> _Task brief_: Could you rewrite the entries below with "icon" changed to "symbol" wherever it occurs and everything else left as is? Leave the pictures out of your version.

--- BEGIN Excerpted records ---

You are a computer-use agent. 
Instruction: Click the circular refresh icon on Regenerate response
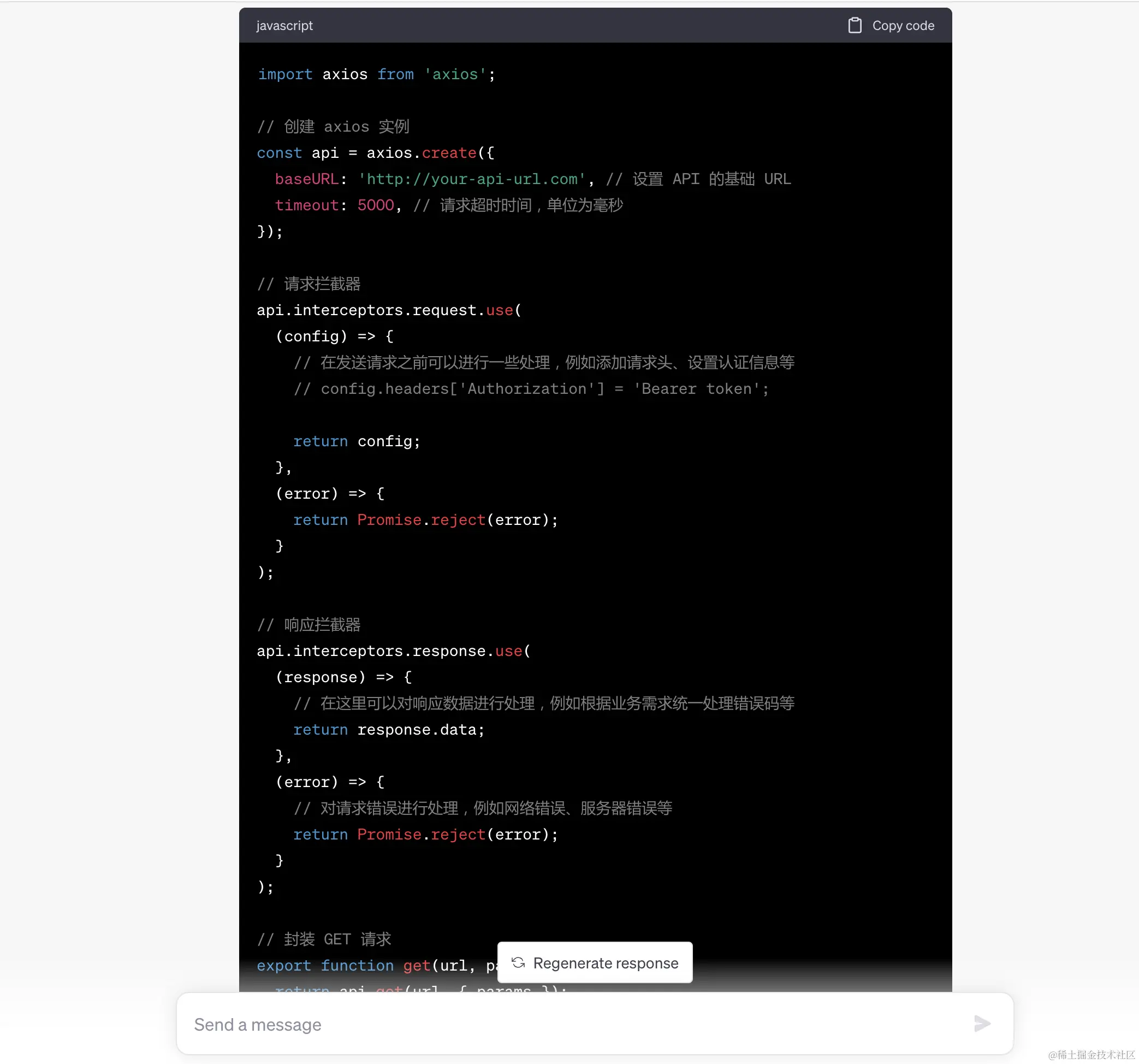519,962
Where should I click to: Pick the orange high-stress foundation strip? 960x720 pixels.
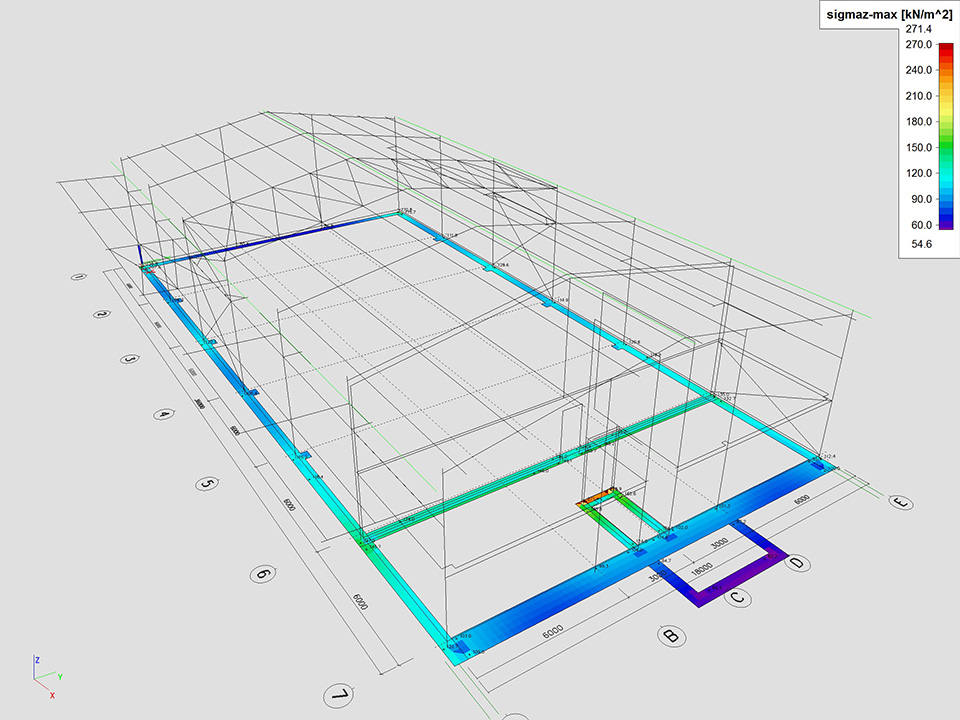click(598, 497)
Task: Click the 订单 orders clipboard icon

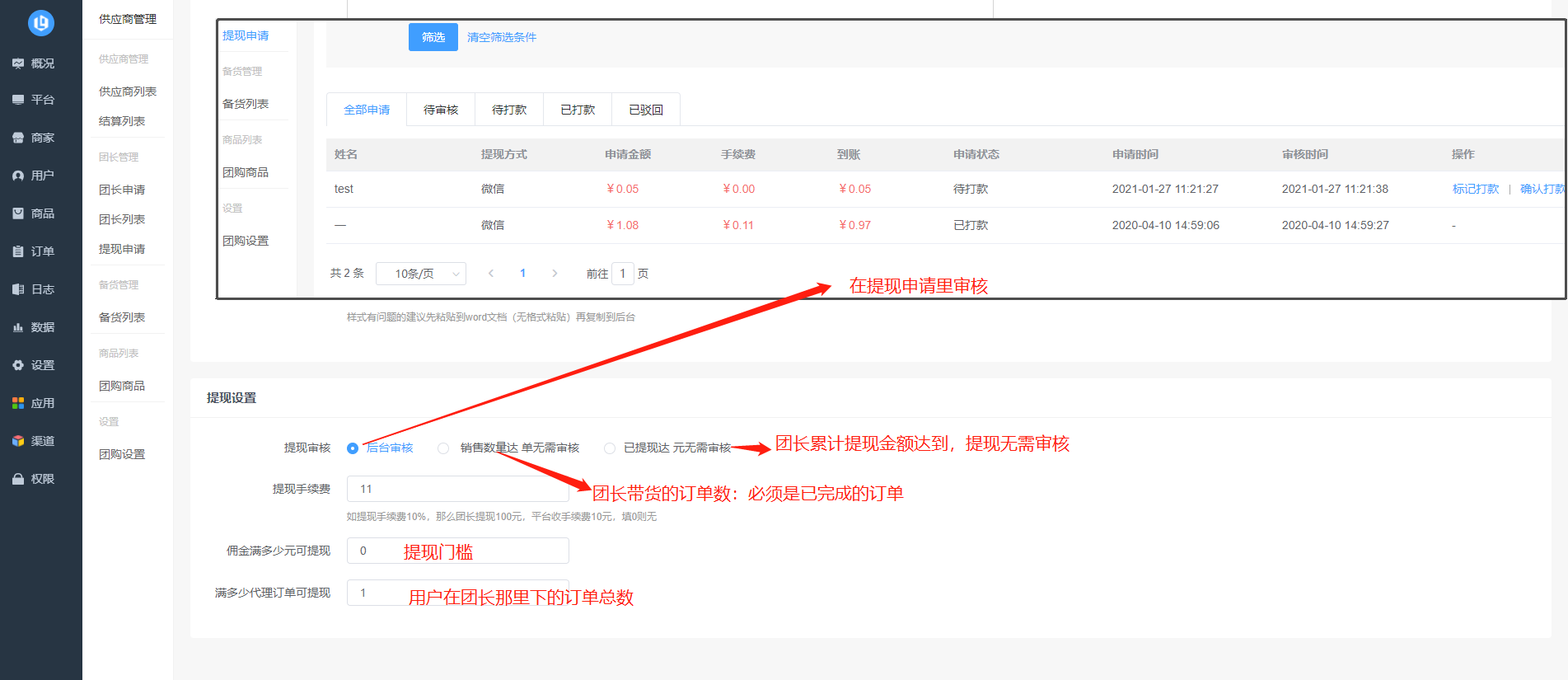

--- END Excerpted records ---

> _Completed task_:
You are a computer-use agent. 
Instruction: Click the circular refresh symbol on Regenerate response
519,962
Where should I click to: Pick the orange high-stress foundation strip? 960x720 pixels.
click(598, 497)
Task: Click the 订单 orders clipboard symbol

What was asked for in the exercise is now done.